Background: Immunohistochemical markers are often used to classify breast cancer into subtypes that are biologically distinct and behave differently. The aim of this study was to estimate mortality for patients with the major subtypes of breast cancer as classified using five immunohistochemical markers, to investigate patterns of mortality over time, and to test for heterogeneity by subtype. Methods and Findings: We pooled data from more than 10,000 cases of invasive breast cancer from 12 studies that had collected information on hormone receptor status, human epidermal growth factor receptor-2 (HER2) status, and at least one basal marker (cytokeratin [CK]5/6 or epidermal growth factor receptor [EGFR]) together with survival time data. Tumours were classified as luminal and nonluminal tumours according to hormone receptor expression. These two groups were further subdivided according to expression of HER2, and finally, the luminal and nonluminal HER2-negative tumours were categorised according to expression of basal markers. Changes in mortality rates over time differed by subtype.

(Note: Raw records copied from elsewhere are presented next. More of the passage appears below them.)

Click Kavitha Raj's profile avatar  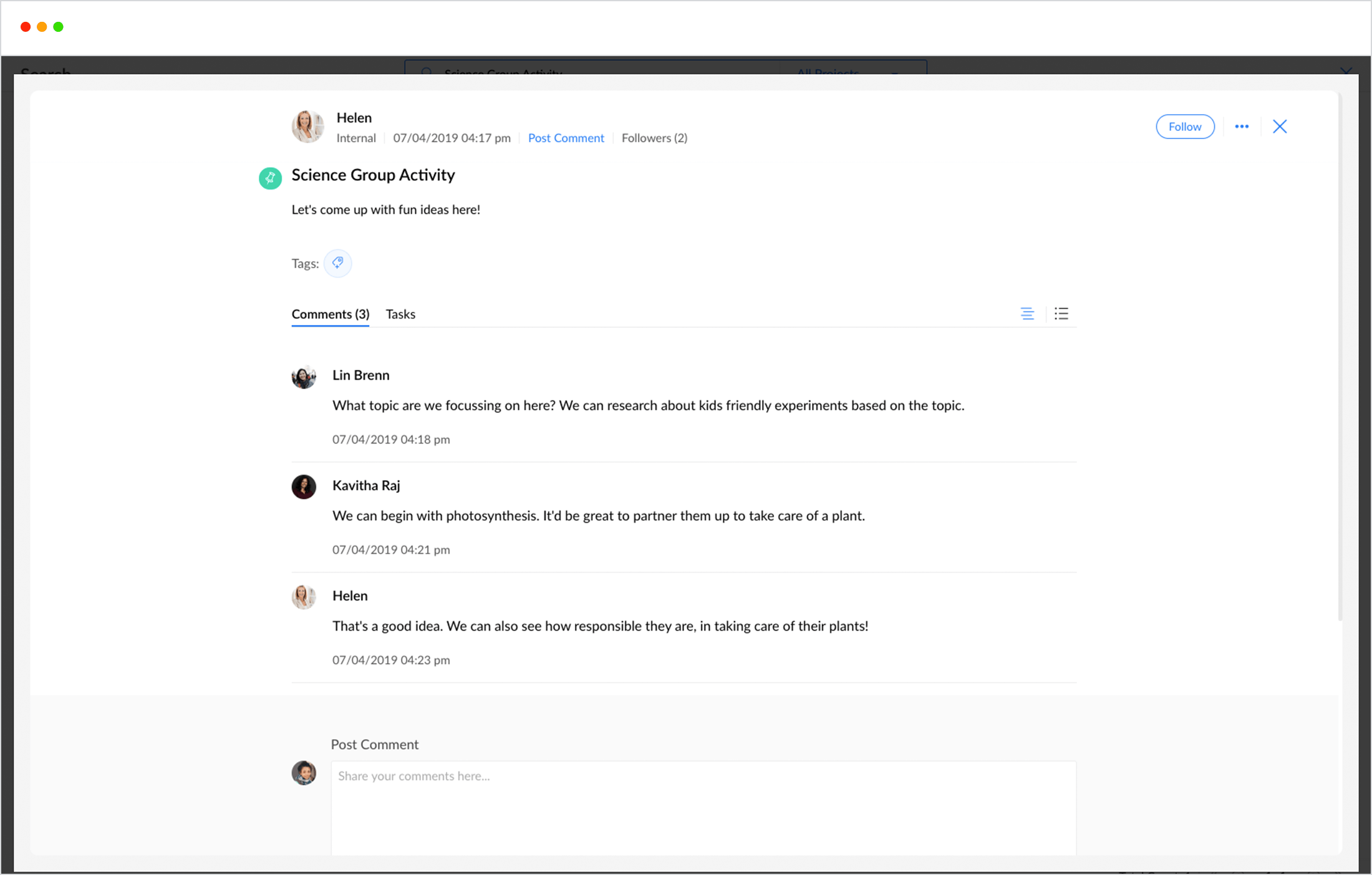tap(304, 486)
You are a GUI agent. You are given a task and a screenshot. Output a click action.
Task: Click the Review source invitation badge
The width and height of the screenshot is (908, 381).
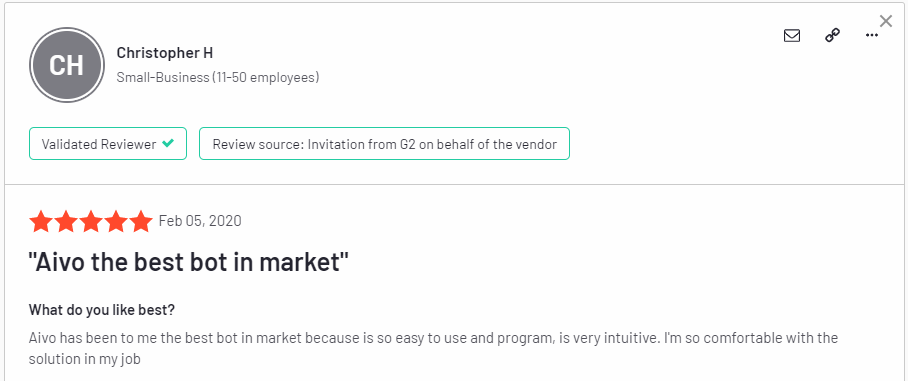(x=385, y=144)
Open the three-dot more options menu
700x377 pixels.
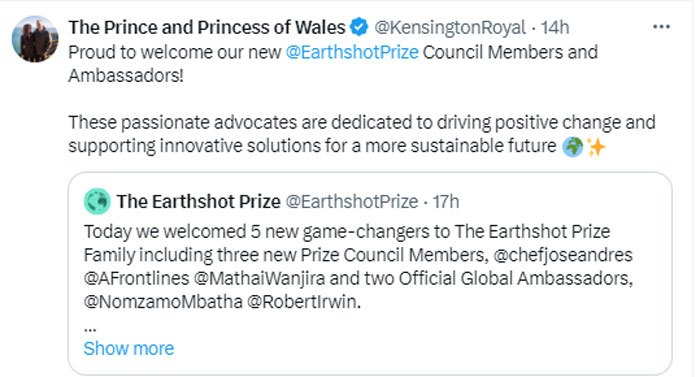[x=661, y=27]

In women with luminal HER2-negative subtypes, mortality rates were constant over time, whereas mortality rates associated with the luminal HER2-positive and nonluminal subtypes tended to peak within 5 y of diagnosis and then decline over time. In the first 5 y after diagnosis the nonluminal tumours were associated with a poorer prognosis, but over longer follow-up times the prognosis was poorer in the luminal subtypes, with the worst prognosis at 15 y being in the luminal HER2-positive tumours. Basal marker expression distinguished the HER2-negative luminal and nonluminal tumours into different subtypes. These patterns were independent of any systemic adjuvant therapy. Conclusions: The six subtypes of breast cancer defined by expression of five markers show distinct behaviours with important differences in short term and long term prognosis. Application of these markers in the clinical setting could have the potential to improve the targeting of adjuvant chemotherapy to those most likely to benefit. The different patterns of mortality over time also suggest important biological differences between the subtypes that may result in differences in response to specific therapies, and that stratification of breast cancers by clinically relevant subtypes in clinical trials is urgently required.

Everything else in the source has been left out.